Menyelesaikan kasus Aceh secara berkeadilan dan bermartabat dengan melakukan pengusutan dan pengadilan yang jujur bagi pelanggaran hak asasi manusia, baik selama pemberlakuan Daerah Operasi Militer maupun pasca-pemberlakuan Daerah Operasi Militer.
Pemberian otonomi kepada daerah diarahkan untuk mempercepat terwujudnya kesejahteraan masyarakat dan diharapkan mampu meningkatkan daya saing dengan memperhatikan prinsip demokrasi, pemerataan, keadilan, keistimewaan, dan kekhususan serta potensi dan keanekaragaman daerah dalam sistem Negara Kesatuan Republik Indonesia. Penyelenggaraan desentralisasi tersebut mensyaratkan pembagian urusan pemerintahan antara pemerintah pusat dan daerah otonom.

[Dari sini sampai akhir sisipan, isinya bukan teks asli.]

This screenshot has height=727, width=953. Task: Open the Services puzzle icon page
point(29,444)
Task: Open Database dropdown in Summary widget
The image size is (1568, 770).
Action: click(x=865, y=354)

Sedangkan untuk Provinsi Irian jaya Pemerintah mengeluarkan UU Nomor 21 Tahun 2001 tentang Otonomi Khusus bagi Provinsi Papua. Otonomi Khusus bagi Provinsi papua pada dasarnya adalah pemberian kewenangan yang lebih luas bagi provinsi dan rakyat Papua untuk mengatur dan mengurus diri sendiri di dalam kerangka NKRI. Kewenangan yang lebih luas berbarti pula tanggung jawab yang lebih besar bagi Provinsi dan rakyat Papua untuk menyelenggarakan pemerintahan dan mengatur pemanfaatan kekayaan alam di Provinsi papua untuk sebesar-besarnya kemakmuran rakyat Papua sebagai bagian dari rakyat Indonesia sesuai dengan peraturan perundang-undangan.

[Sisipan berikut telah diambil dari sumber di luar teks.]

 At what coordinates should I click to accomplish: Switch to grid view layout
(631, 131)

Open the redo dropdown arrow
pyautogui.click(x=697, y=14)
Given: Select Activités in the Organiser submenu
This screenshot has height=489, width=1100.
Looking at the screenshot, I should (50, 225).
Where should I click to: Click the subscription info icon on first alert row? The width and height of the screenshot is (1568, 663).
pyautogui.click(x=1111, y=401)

Aspek Yuridis Konstitusional Otonomi Khusus
Pada saat kita merdeka dan sehari kemudian ditetapkan UUD 1945, Pasal 18 dan Penjelasannya memberikan dasar hukum bahwa Negara memandang dan mengingati hak asal-usul dalam daerah-daerah yang bersifat istimewa. Dalam sejarah penyelenggaraan pemerintahan daerah di Indonesia lalu kita mengenal adanya 2 (dua) daerah istimewa yaitu Aceh dan Daerah Istimewa Yogyakarta. Namun sejarah juga telah mencatat bahwa sepanjang penyelenggaraan pemerintahan yang sangat dinamis, diantara daerah-darah di Indonesia terdapat daerah-daerah yang secara politis sangat berbeda sehingga perlu diapresiasi. Itulah kenapa MPR-RI pada saat menetapkan GBHN Tahun 1999-2004 mencantumkan hal itu untuk dijadikan acuan kebijakan.
Hadirnya peraturan perundang-undangan tentang otonomi khusus diawali oleh lahirnya Ketetapan MPR RI No. IV/MPR/2000 tentang Rekomendasi Kebijakan dalam Penyelenggaraan Otonomi Daerah. Ketetapan ini telah merekomendasikan agar segera di bentuk Undang-Undang Otonomi Khusus bagi Daerah Istimewa Aceh yang tertuang dalam Undang-Undang Nomor 18 Tahun 2001. Secara umum, isi dari Undang-undang ini pada prinsipnya mengatur kewenangan pemerintahan di Provinsi Daerah Istimewa Aceh yang merupakan kekhususan dari kewenangan Pemerintahan Daerah selain yang diatur didalam Undang-Undang Nomor 32 Tahun 2004.
Ketetapan MPR No. IV/MPR/1999 tentang GBHN Tahun 1999-2004 yang menetapkan landasan arah kebijakan pembangunan daerah, salah satunya adalah mengembangkan otonomi daerah secara luas, nyata dan bertanggung jawab dalam rangka pemberdayaan masyarakat, lembaga ekonomi, lembaga politik, lembaga hukum, lembaga keagamaan, lembaga adat dan lembaga swadaya masyarakat, serta seluruh potensi masyarakat dalam wadah Negara Kesatuan Republik Indonesia. Secara lebih khusus GBHN mengarahkan bahwa dalam rangka pengembangan otonomi daerah di dalam wadah Negara Kesatuan Republik Indonesia, serta untuk menyelesaikan secara adil dan menyeluruh permasalahan di daerah yang memerlukan penanganan segera dan bersungguh-sungguh, maka perlu ditempuh langkah-langkah sebagai berikut:
Daerah Istimewa Aceh;
Mempertahankan integrasi bangsa dalam wadah NKRI dengan menghargai kesetaraam dan keragaman kehidupan sosial budaya masyarakat Aceh melalui penetapan Daerah Istimewa Aceh sebagai daerah otonomi khusus yang diatur dengan undang-undang.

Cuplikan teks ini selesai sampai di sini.